WORK TO BE COMPLETED — Nothing but an exact repeat of the data, with pictures removed, belongs in the answer.

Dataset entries
::::::::
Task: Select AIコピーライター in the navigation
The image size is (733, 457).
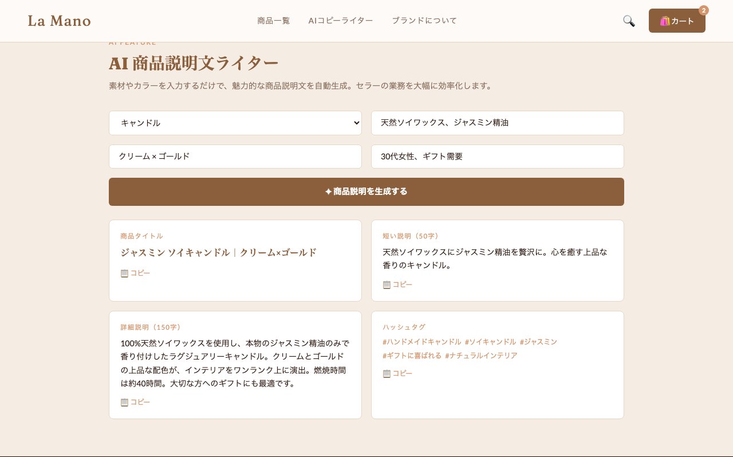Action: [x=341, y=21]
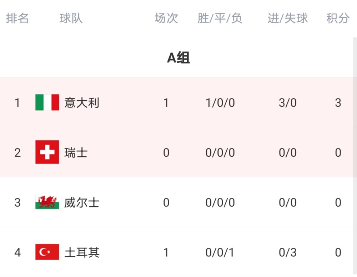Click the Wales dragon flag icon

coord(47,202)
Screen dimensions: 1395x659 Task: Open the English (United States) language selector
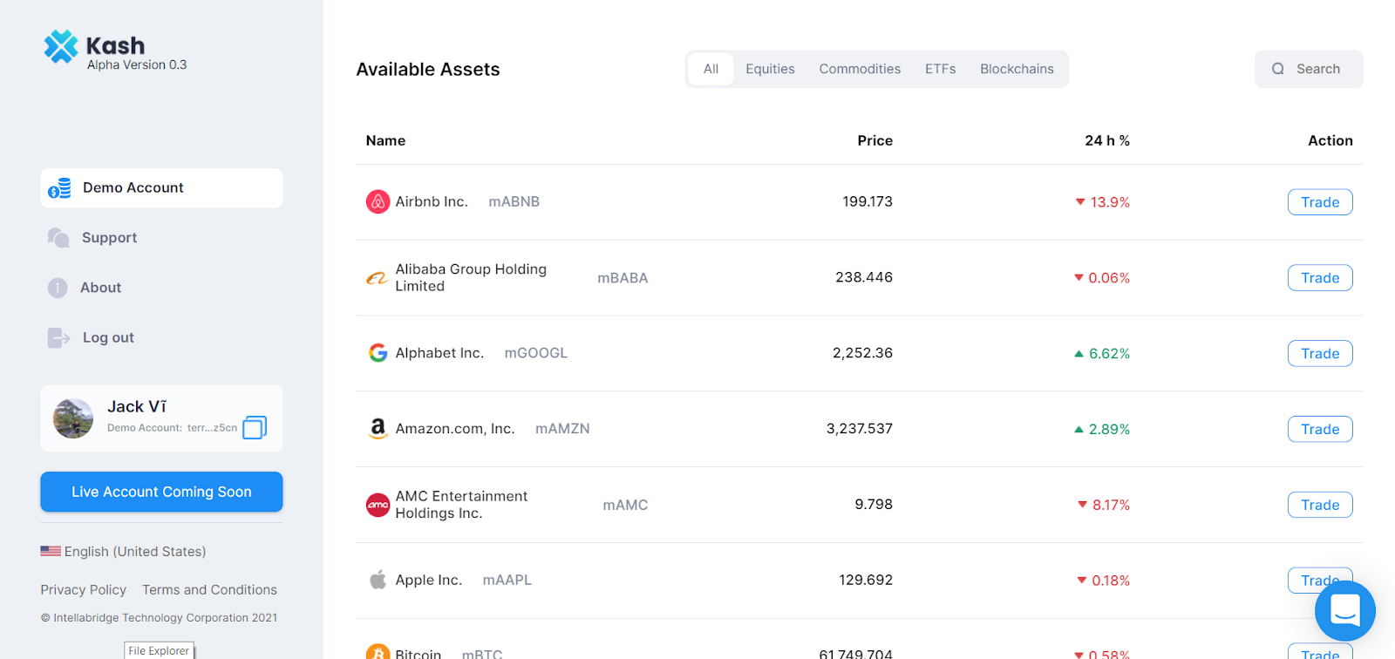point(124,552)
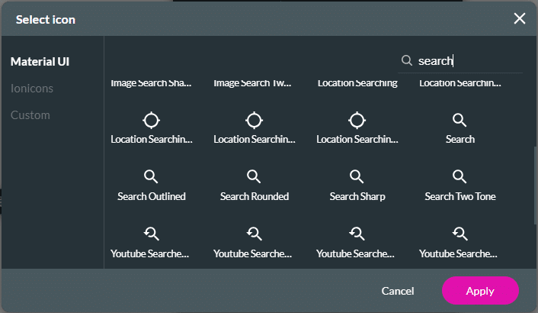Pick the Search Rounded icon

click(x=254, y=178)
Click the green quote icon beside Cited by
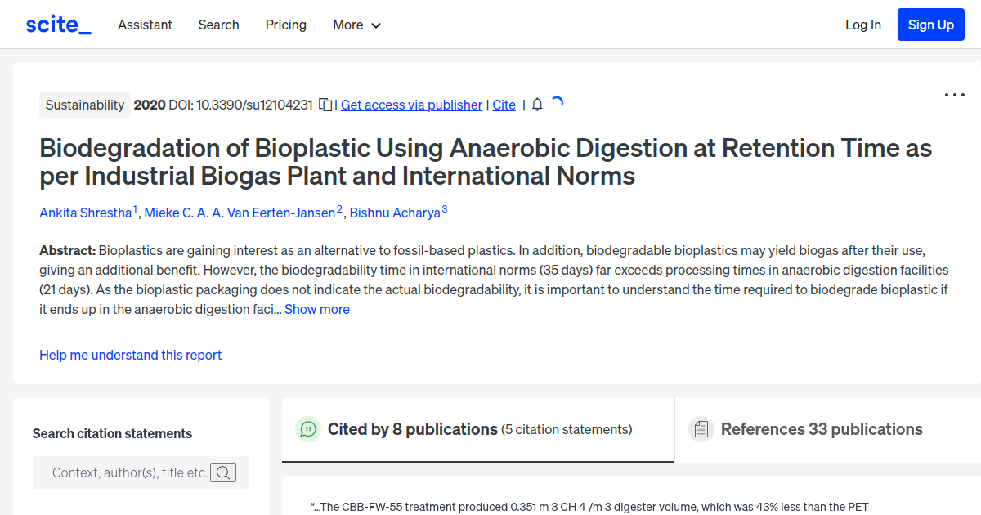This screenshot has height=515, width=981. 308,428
::::::::
SOLVED PROBLEM —
Task: Select AIコピーライター in the navigation
The image size is (733, 457).
Action: [x=341, y=21]
Click the Wales dragon flag icon

coord(47,202)
Screen dimensions: 1395x659 Task: Open the English (United States) language selector
point(124,552)
Pick the Search Rounded icon

click(x=254, y=178)
Click the green quote icon beside Cited by
This screenshot has height=515, width=981. 308,428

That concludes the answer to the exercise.